======== MATERIAL FOR THIS TASK ========

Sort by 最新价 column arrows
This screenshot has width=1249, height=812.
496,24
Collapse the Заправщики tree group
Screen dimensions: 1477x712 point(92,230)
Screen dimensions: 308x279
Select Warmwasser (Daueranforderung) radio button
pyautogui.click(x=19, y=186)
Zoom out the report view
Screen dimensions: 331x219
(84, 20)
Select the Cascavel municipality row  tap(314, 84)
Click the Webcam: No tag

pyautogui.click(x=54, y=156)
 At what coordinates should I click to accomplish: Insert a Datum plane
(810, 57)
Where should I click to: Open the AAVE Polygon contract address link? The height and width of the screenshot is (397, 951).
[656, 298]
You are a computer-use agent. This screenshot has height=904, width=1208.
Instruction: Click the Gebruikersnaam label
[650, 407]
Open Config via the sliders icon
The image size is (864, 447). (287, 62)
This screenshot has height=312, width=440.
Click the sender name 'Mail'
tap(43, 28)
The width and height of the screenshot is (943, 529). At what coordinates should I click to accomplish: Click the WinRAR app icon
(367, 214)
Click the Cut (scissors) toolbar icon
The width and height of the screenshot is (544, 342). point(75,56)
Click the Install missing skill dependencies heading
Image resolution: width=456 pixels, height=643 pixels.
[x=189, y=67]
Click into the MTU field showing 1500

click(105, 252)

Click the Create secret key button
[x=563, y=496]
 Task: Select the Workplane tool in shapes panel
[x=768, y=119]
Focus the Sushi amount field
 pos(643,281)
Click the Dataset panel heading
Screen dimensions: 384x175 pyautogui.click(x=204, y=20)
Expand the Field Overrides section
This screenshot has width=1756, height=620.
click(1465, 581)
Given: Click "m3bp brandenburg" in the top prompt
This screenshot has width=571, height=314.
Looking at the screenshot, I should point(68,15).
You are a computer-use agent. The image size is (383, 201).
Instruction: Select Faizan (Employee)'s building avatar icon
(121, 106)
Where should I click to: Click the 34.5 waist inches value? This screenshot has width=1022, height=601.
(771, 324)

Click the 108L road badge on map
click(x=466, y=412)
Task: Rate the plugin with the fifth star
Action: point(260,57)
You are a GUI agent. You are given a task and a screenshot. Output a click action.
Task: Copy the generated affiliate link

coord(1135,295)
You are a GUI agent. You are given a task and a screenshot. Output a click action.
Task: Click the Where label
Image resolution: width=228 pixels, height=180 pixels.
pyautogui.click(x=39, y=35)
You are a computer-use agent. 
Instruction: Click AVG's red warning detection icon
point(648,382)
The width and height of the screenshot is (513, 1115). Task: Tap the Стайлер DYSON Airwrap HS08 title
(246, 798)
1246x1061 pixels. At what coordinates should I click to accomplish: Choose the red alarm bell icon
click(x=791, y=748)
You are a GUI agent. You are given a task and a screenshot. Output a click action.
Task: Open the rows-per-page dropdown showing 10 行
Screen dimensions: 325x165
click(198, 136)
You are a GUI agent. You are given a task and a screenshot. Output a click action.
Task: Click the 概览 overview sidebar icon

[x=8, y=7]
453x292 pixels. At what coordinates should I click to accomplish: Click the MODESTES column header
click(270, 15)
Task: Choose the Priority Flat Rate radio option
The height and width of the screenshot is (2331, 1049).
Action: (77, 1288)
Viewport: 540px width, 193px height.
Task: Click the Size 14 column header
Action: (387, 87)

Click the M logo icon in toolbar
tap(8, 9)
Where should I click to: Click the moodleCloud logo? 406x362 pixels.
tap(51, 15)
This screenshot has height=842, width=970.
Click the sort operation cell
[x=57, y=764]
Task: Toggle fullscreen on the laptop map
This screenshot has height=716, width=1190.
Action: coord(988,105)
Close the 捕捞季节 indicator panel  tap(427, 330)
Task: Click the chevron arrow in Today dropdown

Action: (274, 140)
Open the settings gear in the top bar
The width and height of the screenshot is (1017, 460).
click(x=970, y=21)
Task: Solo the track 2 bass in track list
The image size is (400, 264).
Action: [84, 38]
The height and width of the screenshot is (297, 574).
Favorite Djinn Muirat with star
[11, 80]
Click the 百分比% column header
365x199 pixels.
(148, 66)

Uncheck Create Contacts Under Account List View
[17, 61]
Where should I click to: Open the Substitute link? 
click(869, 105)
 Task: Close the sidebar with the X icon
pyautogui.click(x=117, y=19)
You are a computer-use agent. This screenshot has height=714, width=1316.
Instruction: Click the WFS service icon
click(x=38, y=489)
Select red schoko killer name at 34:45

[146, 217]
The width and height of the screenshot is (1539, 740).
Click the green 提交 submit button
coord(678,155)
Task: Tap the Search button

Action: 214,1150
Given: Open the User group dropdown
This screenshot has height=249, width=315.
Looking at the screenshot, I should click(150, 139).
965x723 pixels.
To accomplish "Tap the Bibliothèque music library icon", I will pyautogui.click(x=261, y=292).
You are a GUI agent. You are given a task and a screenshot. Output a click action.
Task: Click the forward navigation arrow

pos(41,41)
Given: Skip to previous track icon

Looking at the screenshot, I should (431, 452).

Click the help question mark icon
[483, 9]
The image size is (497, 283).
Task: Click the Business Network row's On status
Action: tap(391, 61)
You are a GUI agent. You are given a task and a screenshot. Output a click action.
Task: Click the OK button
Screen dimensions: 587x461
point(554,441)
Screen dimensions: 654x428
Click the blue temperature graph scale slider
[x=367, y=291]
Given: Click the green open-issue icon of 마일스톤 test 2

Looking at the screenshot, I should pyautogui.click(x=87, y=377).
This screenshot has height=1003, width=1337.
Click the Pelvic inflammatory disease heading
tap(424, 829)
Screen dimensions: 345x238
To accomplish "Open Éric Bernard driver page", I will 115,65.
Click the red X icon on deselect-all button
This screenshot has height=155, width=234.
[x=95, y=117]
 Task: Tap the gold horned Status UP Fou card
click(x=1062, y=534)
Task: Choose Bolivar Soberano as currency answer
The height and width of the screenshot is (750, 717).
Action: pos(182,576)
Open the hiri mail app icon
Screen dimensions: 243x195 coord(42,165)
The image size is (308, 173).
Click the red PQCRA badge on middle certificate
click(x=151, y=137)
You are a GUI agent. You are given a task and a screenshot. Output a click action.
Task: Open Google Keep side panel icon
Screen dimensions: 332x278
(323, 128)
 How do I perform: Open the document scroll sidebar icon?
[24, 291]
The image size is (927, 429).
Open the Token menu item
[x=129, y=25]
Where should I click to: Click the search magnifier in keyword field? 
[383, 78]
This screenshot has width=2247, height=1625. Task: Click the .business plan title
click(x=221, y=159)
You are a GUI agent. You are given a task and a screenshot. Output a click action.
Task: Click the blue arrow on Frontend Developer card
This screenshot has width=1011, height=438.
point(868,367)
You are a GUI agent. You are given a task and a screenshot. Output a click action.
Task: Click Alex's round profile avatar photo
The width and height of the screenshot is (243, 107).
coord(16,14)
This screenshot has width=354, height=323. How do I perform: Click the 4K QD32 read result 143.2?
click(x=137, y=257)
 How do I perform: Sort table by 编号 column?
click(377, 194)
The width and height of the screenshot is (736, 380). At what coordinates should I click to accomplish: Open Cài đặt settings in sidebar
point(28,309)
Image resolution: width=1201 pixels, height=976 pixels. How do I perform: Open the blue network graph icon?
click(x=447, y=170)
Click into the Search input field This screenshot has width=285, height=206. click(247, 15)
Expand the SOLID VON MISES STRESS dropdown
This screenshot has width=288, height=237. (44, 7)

========

▶ [WORK INSTRUCTIONS]: The answer is the line with "Screen dimensions: 332x278" plus every line after it, printed exactly as they appear above.

▶ [ANSWER TO THIS EXERCISE]:
Screen dimensions: 332x278
(323, 128)
 How do I perform: Open the document scroll sidebar icon?
[24, 291]
The image size is (927, 429).
Open the Token menu item
[x=129, y=25]
Where should I click to: Click the search magnifier in keyword field? 
[383, 78]
This screenshot has width=2247, height=1625. Task: Click the .business plan title
click(x=221, y=159)
You are a GUI agent. You are given a task and a screenshot. Output a click action.
Task: Click the blue arrow on Frontend Developer card
This screenshot has width=1011, height=438.
point(868,367)
You are a GUI agent. You are given a task and a screenshot. Output a click action.
Task: Click Alex's round profile avatar photo
The width and height of the screenshot is (243, 107).
coord(16,14)
This screenshot has width=354, height=323. How do I perform: Click the 4K QD32 read result 143.2?
click(x=137, y=257)
 How do I perform: Sort table by 编号 column?
click(377, 194)
The width and height of the screenshot is (736, 380). At what coordinates should I click to accomplish: Open Cài đặt settings in sidebar
point(28,309)
Image resolution: width=1201 pixels, height=976 pixels. How do I perform: Open the blue network graph icon?
click(x=447, y=170)
Click into the Search input field This screenshot has width=285, height=206. click(247, 15)
Expand the SOLID VON MISES STRESS dropdown
This screenshot has width=288, height=237. (44, 7)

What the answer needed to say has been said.